Jacky’s Nutrition Spot -Mackerel Three Ways

Unsmoked mackerel is an excellent source of omega-3 and vitamins such as magnesium and potassium, essential for cellular function and your immune response. It’s not as ‘fishy’ tasting as some oily fish and with the right combination of ingredients, it’s the perfect introduction if you’re not a big fish eater.

An added bonus is that frozen mackerel can be cooked straight from the freezer in minutes so it’s great for a late dinner after a workout or training.
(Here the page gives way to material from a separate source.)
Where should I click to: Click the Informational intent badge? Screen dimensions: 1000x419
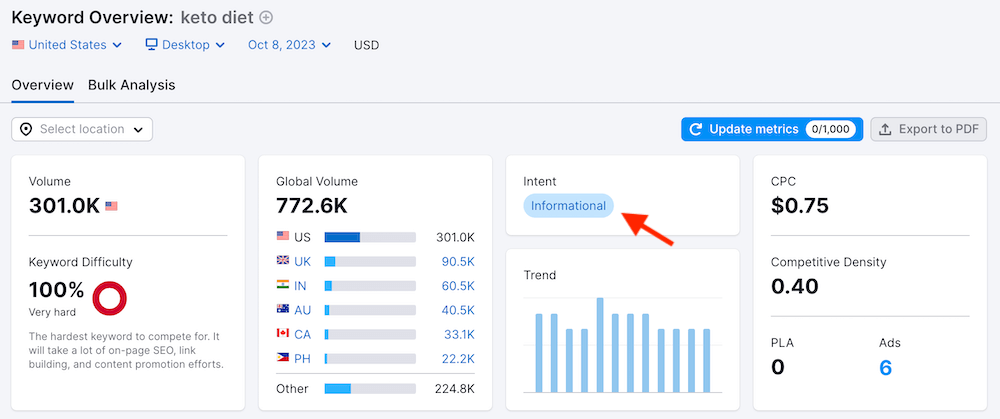coord(568,206)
For this meal, Mackerel and Couscous Salad, there are three methods for cooking the fish:

  1. Put it onto a piece of oiled tin foil, brush over some sweet chilli sauce and place under a grill for 5-10 minutes.
  2. Wrap the fish in a pocket of tin foil and place it on a BBQ for  5-10 minutes.
  3. Place it straight in a frying pan, slosh over some lemon juice, pop a lid on top and cook for about 5-10 minutes.

In the meantime, combine equal amounts of couscous and boiling water, season to taste, or make up a sachet of instant couscous. Serve the whole lot with some salad leaves, cherry tomatoes and a splash of balsamic vinegar. You can flake the fish through the salad if you are getting used to the taste.

Easy – A healthy and balanced meal all in under fifteen minutes!

Insider secret – Iceland do a very good deal on frozen fish where you can buy 3 bags for £10.